Melicytus novae-zelandiae subsp. centurionis

Scientific classification
- Kingdom: Plantae
- Clade: Tracheophytes
- Clade: Angiosperms
- Clade: Eudicots
- Clade: Rosids
- Order: Malpighiales
- Family: Violaceae
- Genus: Melicytus
- Species: M. novae-zelandiae
- Subspecies: M. n. subsp. centurionis
- Trinomial name: Melicytus novae-zelandiae subsp. centurionis P.S.Green

= Melicytus novae-zelandiae subsp. centurionis =

Subspecies of flowering plant

Melicytus novae-zelandiae subsp. centurionis is a flowering plant in the family Violaceae.
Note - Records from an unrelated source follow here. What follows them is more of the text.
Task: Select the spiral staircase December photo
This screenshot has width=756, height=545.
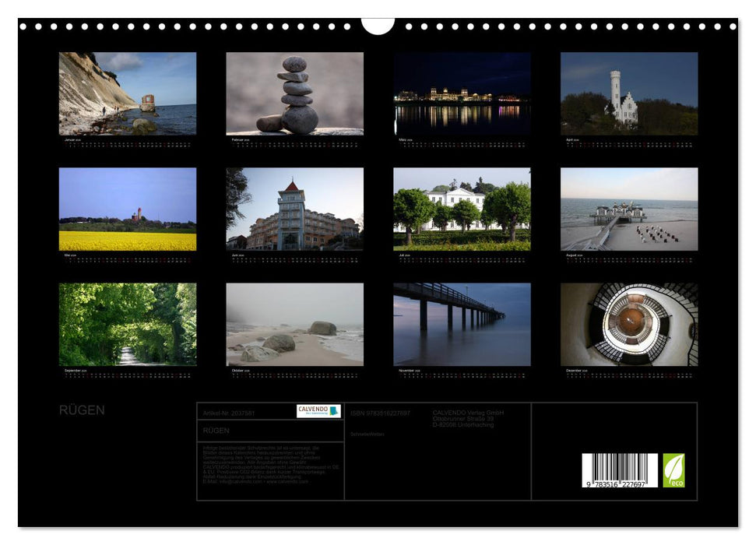Action: coord(629,324)
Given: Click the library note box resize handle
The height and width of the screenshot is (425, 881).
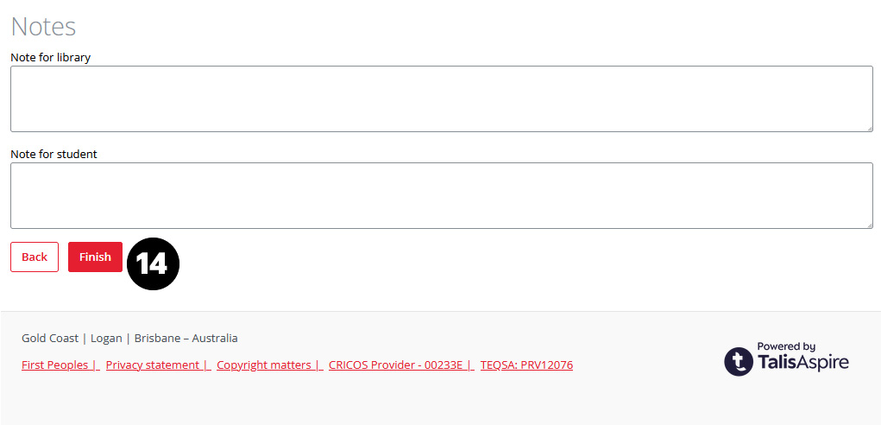Looking at the screenshot, I should pos(868,128).
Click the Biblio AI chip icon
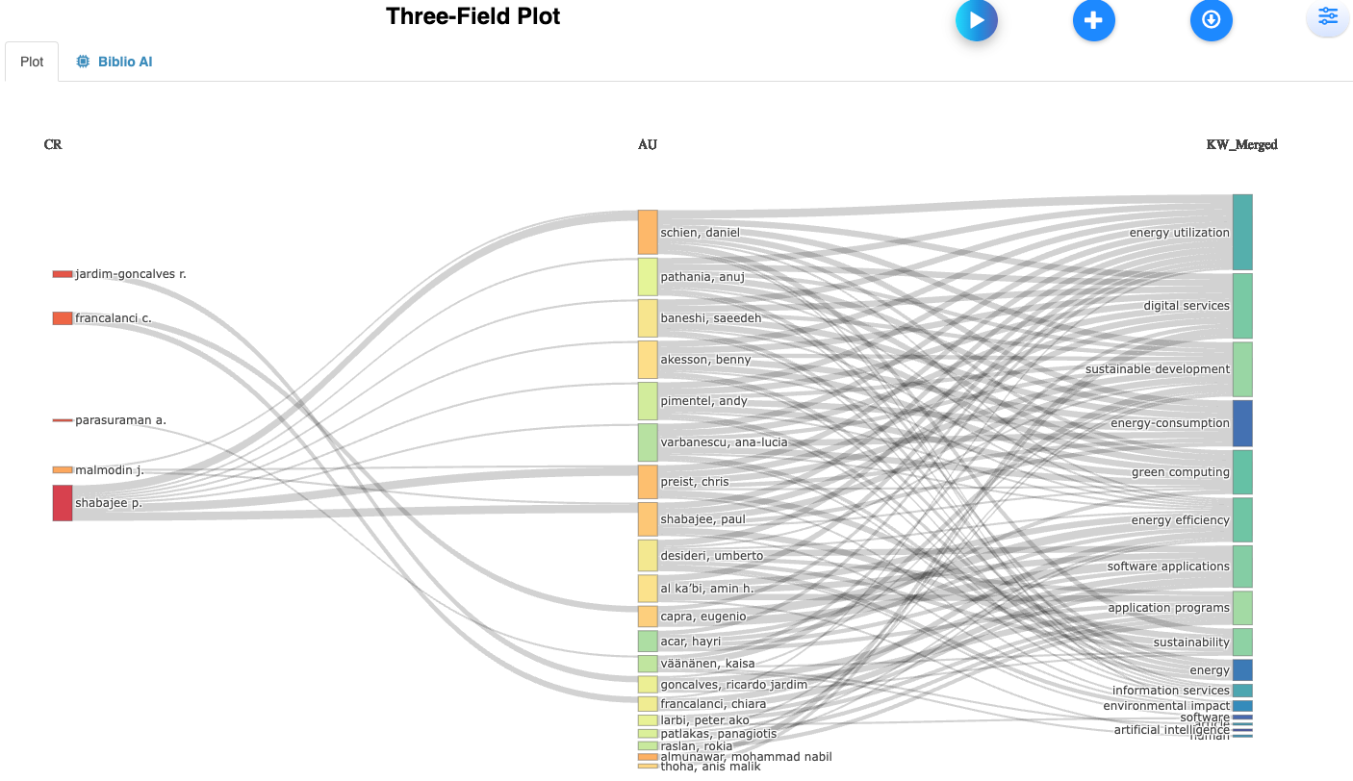This screenshot has width=1353, height=781. [84, 62]
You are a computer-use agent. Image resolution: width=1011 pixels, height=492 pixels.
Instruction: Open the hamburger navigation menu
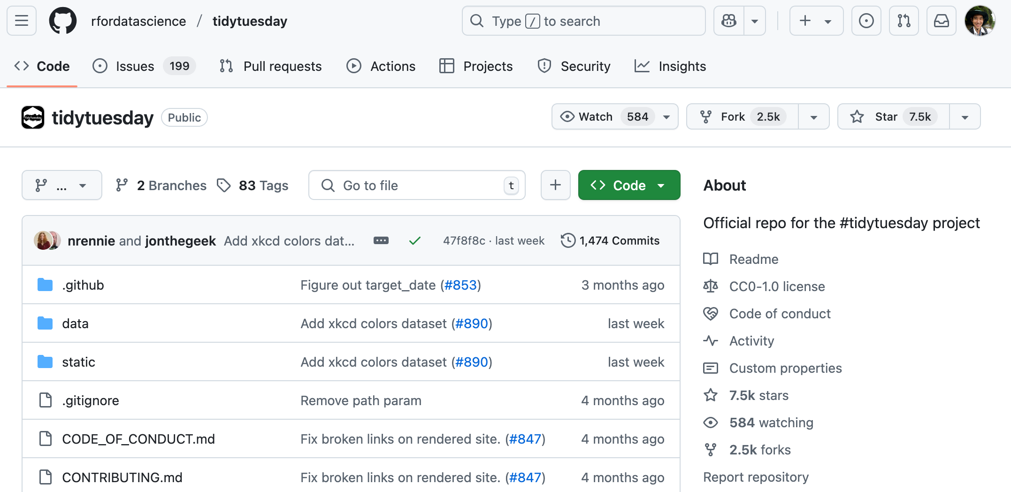click(22, 21)
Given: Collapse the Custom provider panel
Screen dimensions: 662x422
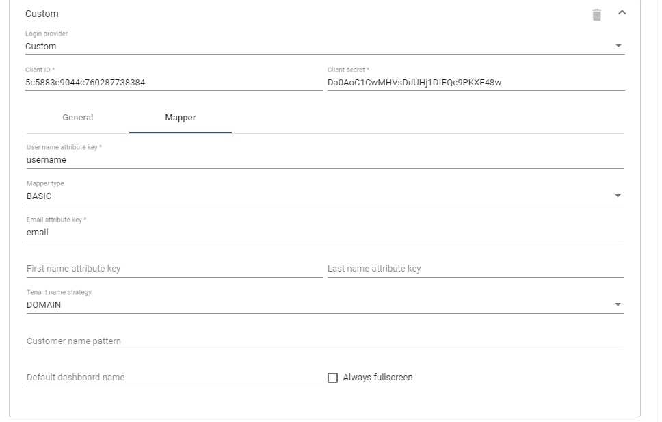Looking at the screenshot, I should click(620, 12).
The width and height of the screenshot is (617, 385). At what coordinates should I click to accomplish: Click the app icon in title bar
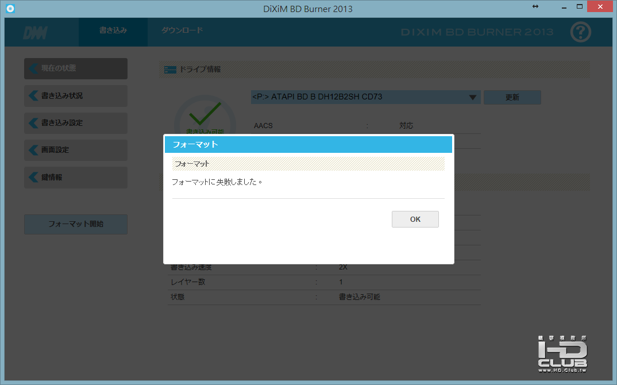pyautogui.click(x=10, y=8)
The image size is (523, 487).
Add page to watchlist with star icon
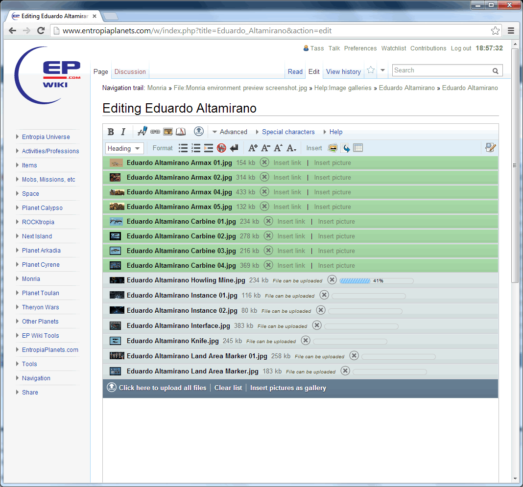(x=371, y=70)
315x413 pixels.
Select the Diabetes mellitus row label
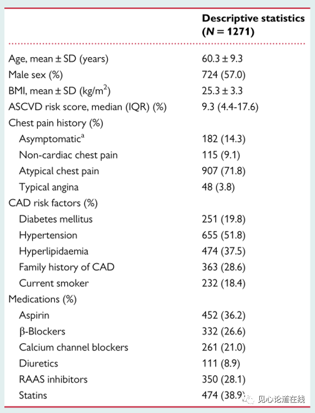click(56, 219)
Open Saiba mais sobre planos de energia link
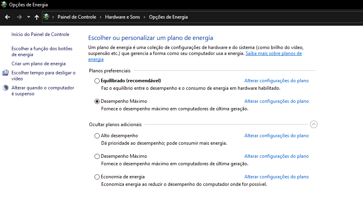363x206 pixels. click(273, 53)
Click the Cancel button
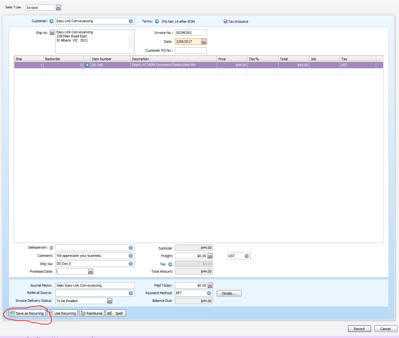The image size is (399, 338). coord(386,329)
It is a subspecies of Melicytus novae-zelandiae, known in New Zealand as coastal mahoe. The subspecific epithet honours the military Captain James Doran McComish (1881–1948), who made several visits in the 1930s to collect plants on Lord Howe Island.

==Description==
It is a shrub or small tree growing to 5 m in height. The chartaceous (papery), glabrous, oval leaves are 40–70 mm long, 15–27 mm wide. Clusters of small greenish yellow flowers, 2 mm long, appear from August to October. The round, purple fruits are 6 mm in diameter.

==Distribution and habitat==
The subspecies is endemic to Australia’s subtropical Lord Howe Island in the Tasman Sea. There it is rare, occurring in forests at intermediate elevations.